Only the lines from the one with "Image resolution: width=526" through the end of the data are wanted, copied exactly.

%%

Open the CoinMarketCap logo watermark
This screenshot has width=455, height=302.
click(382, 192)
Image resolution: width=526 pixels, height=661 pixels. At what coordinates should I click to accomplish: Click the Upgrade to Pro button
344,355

%%

Solution for this problem -
Image resolution: width=526 pixels, height=661 pixels. At what coordinates should I click to accomplish: Click the Upgrade to Pro button
344,355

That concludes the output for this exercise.